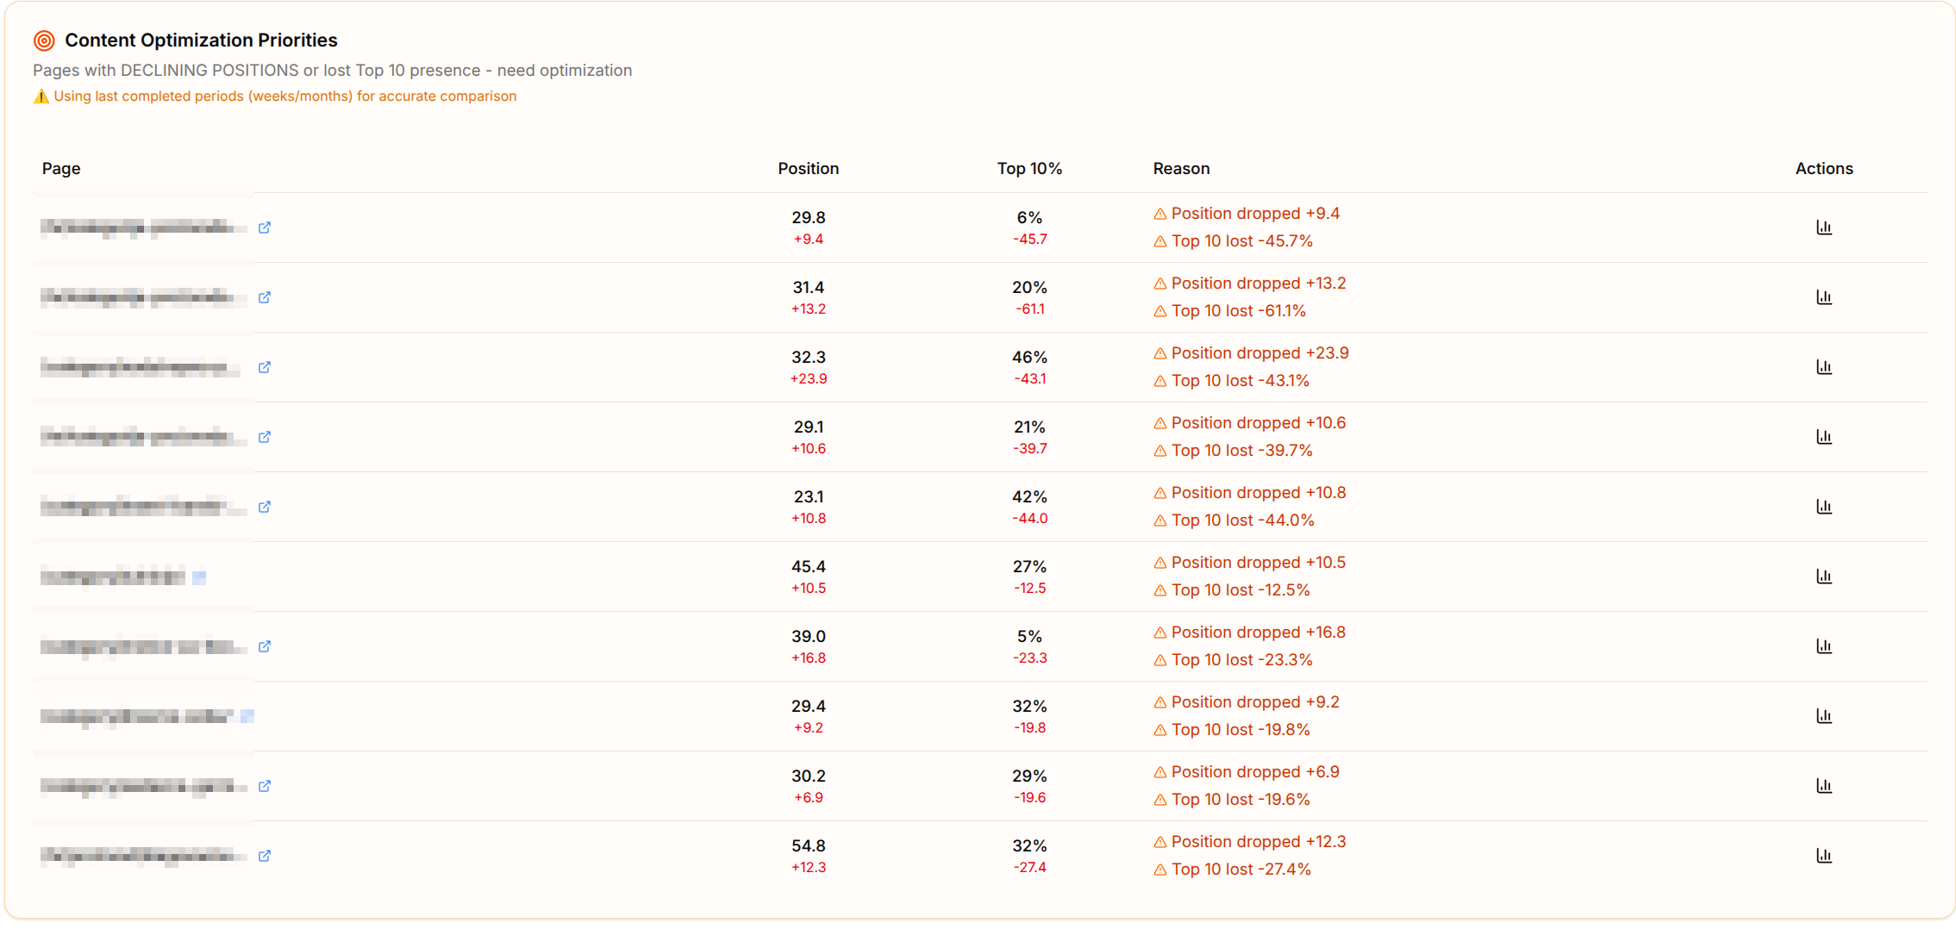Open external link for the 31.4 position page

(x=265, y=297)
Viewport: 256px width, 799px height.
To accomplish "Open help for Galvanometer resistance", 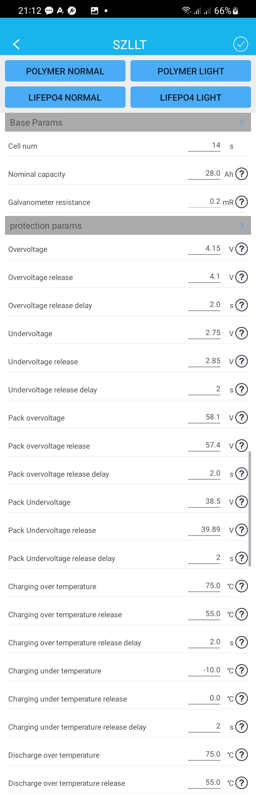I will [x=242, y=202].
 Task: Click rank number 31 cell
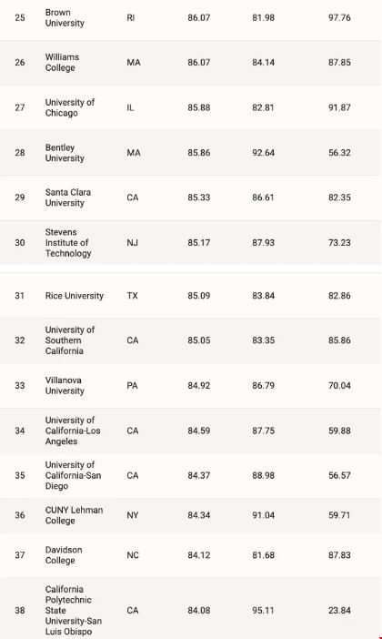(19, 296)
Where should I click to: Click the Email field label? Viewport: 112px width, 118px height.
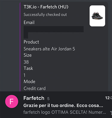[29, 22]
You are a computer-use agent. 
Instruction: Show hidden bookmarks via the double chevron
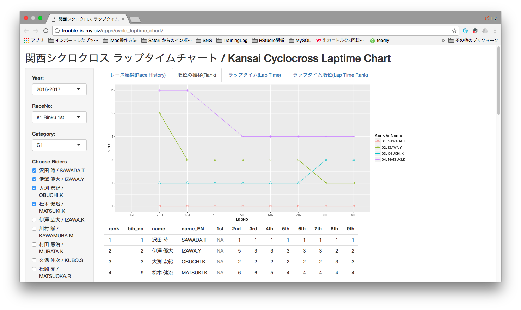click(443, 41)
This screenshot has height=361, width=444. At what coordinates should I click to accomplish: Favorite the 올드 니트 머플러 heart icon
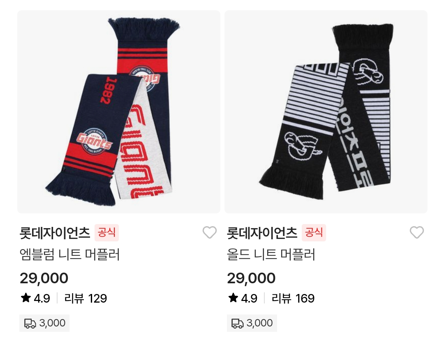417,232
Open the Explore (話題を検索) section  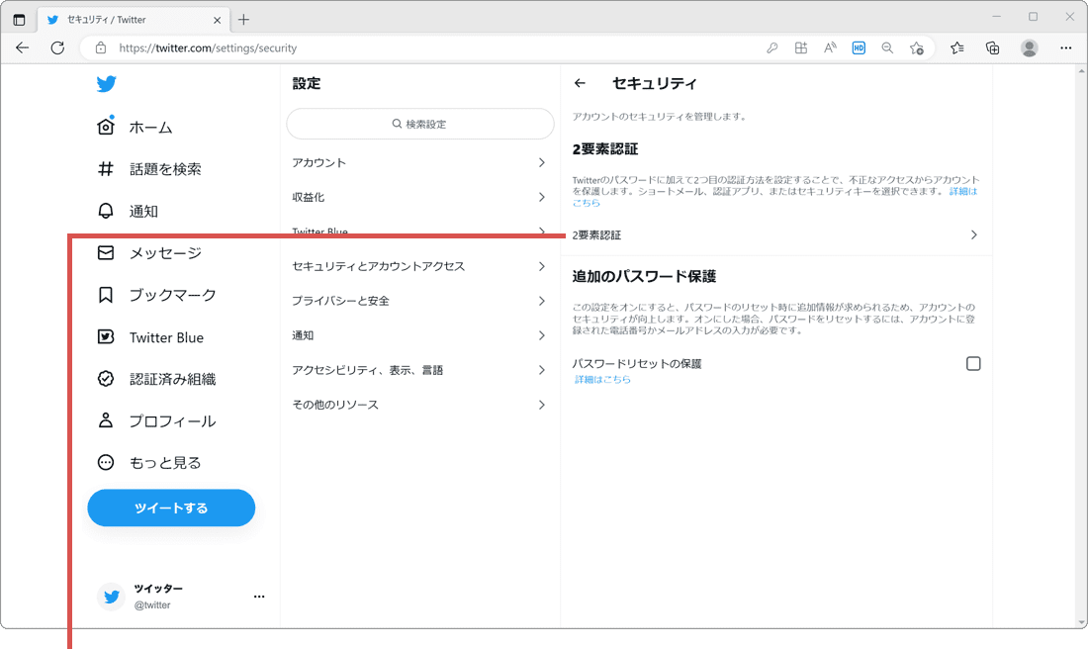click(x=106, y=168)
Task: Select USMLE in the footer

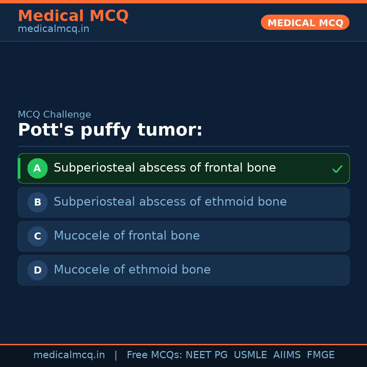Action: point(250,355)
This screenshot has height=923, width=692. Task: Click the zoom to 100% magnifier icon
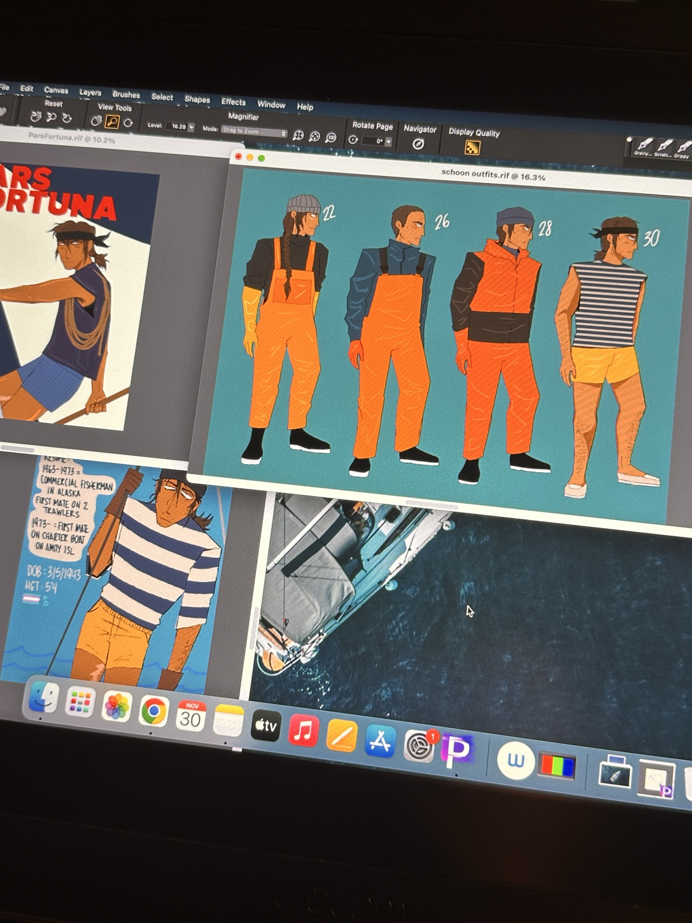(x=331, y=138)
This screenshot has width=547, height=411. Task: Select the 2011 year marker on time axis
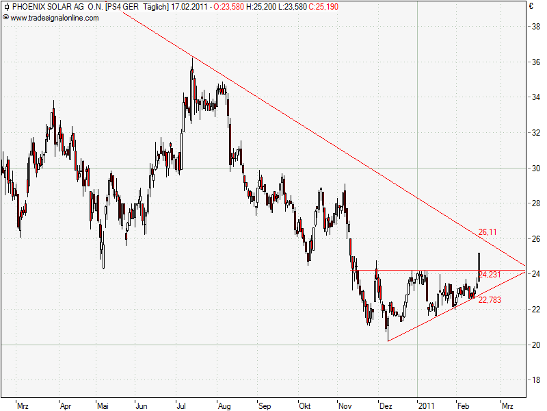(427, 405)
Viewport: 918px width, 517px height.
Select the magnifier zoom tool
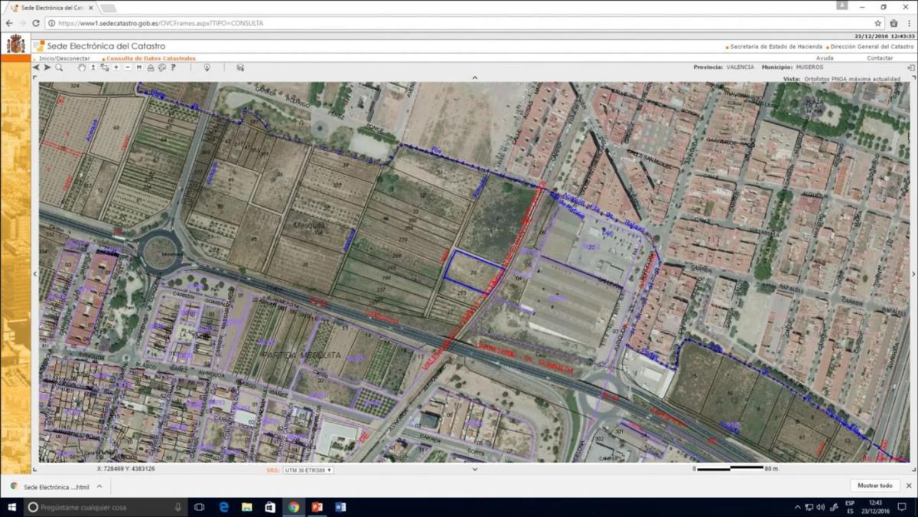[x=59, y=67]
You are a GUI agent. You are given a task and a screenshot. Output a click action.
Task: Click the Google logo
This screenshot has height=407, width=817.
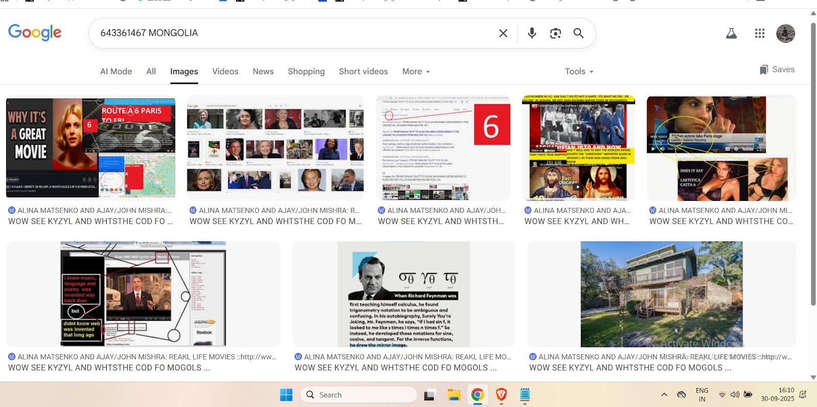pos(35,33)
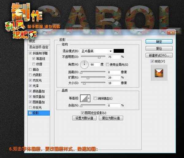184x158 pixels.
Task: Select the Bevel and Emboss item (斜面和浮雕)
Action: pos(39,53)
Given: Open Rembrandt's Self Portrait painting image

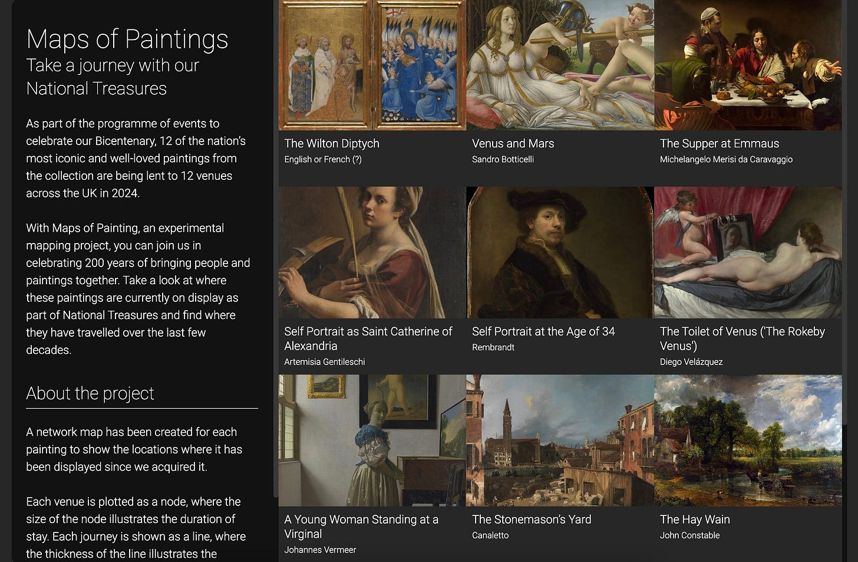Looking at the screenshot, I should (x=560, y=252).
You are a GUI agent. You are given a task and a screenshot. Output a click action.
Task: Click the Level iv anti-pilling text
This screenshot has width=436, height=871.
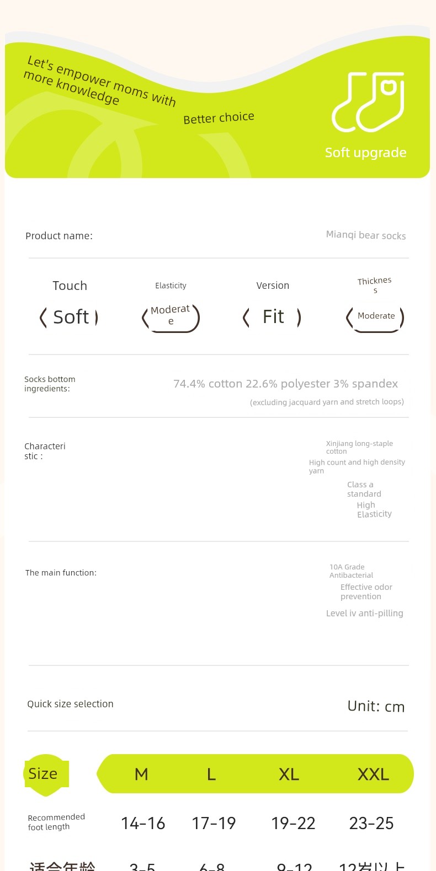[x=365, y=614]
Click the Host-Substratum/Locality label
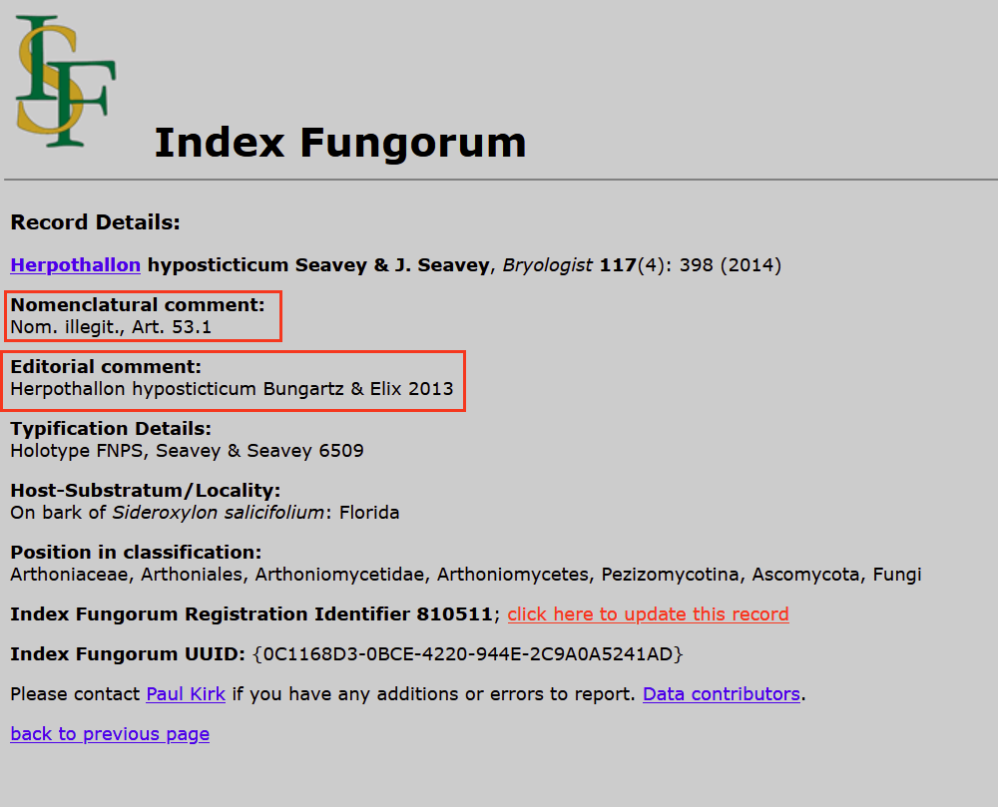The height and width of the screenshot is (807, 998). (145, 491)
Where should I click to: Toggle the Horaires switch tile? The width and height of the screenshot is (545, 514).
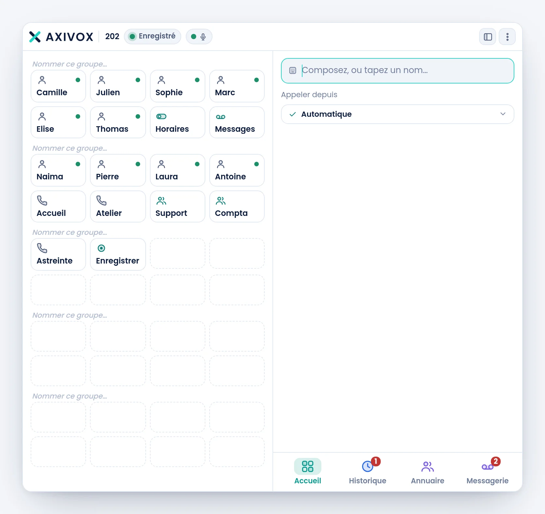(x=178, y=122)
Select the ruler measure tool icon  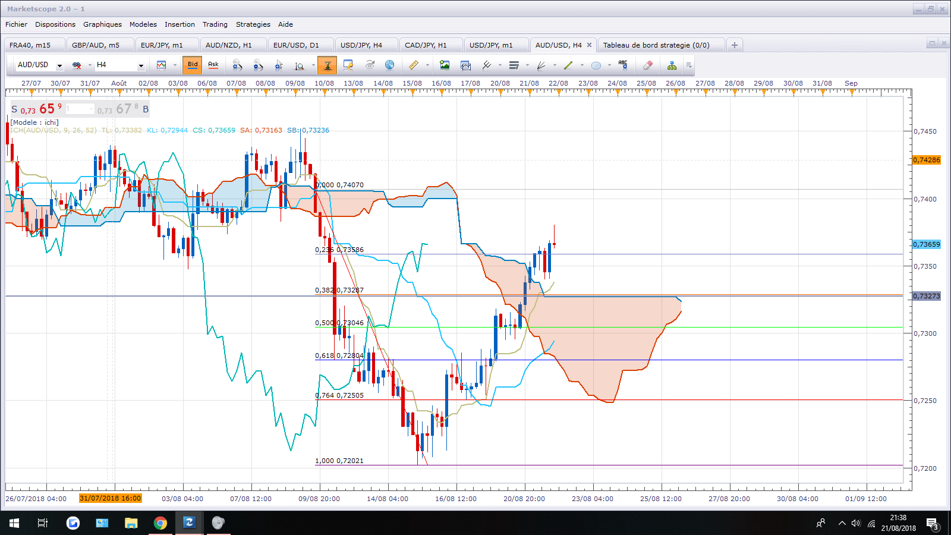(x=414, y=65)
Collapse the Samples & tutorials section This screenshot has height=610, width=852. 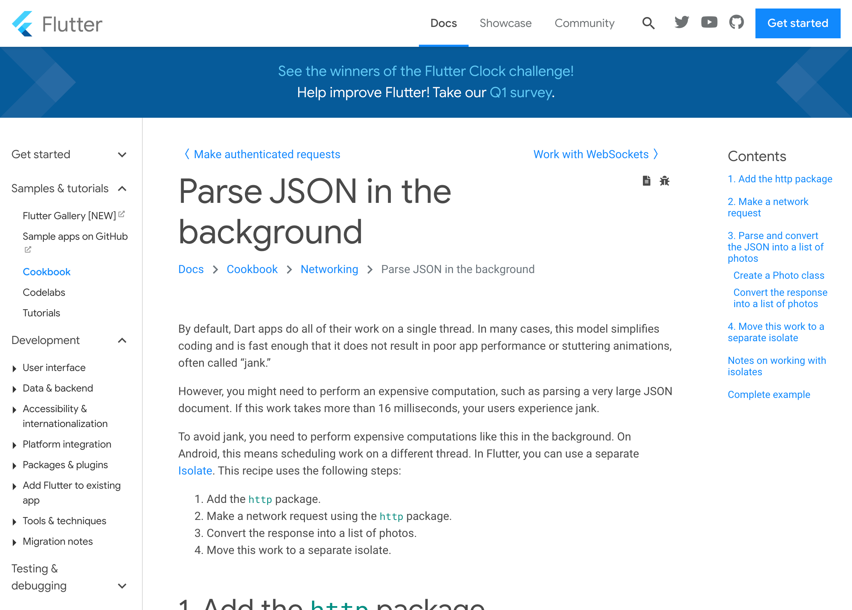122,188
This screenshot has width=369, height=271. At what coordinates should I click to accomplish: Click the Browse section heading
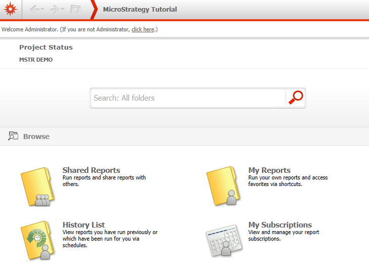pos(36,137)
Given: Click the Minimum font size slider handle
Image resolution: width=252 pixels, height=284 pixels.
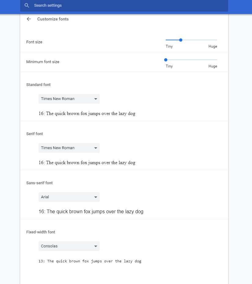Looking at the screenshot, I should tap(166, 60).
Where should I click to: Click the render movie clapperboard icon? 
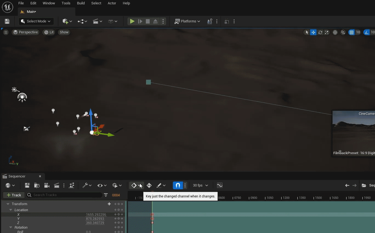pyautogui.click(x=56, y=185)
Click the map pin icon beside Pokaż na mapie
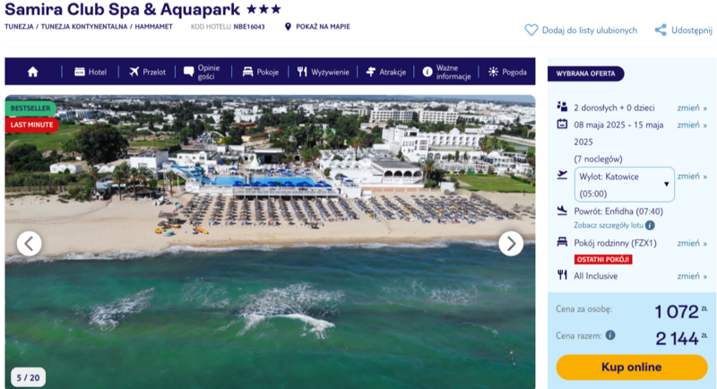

■ ■ ■ ■ ■ ■ ■

▶ Request
Copy the material word for word, beginning at the line that contains "This screenshot has width=369, height=271." and continuing through the end of the material. Leave out the pictures.

▶ Output
This screenshot has width=369, height=271. At what coordinates should I click to accomplish: Click the Browse section heading
pos(36,137)
Given: Click the Minimum font size slider handle
Image resolution: width=252 pixels, height=284 pixels.
Looking at the screenshot, I should tap(166, 60).
Where should I click to: Click the render movie clapperboard icon? 
pyautogui.click(x=56, y=185)
Click the map pin icon beside Pokaż na mapie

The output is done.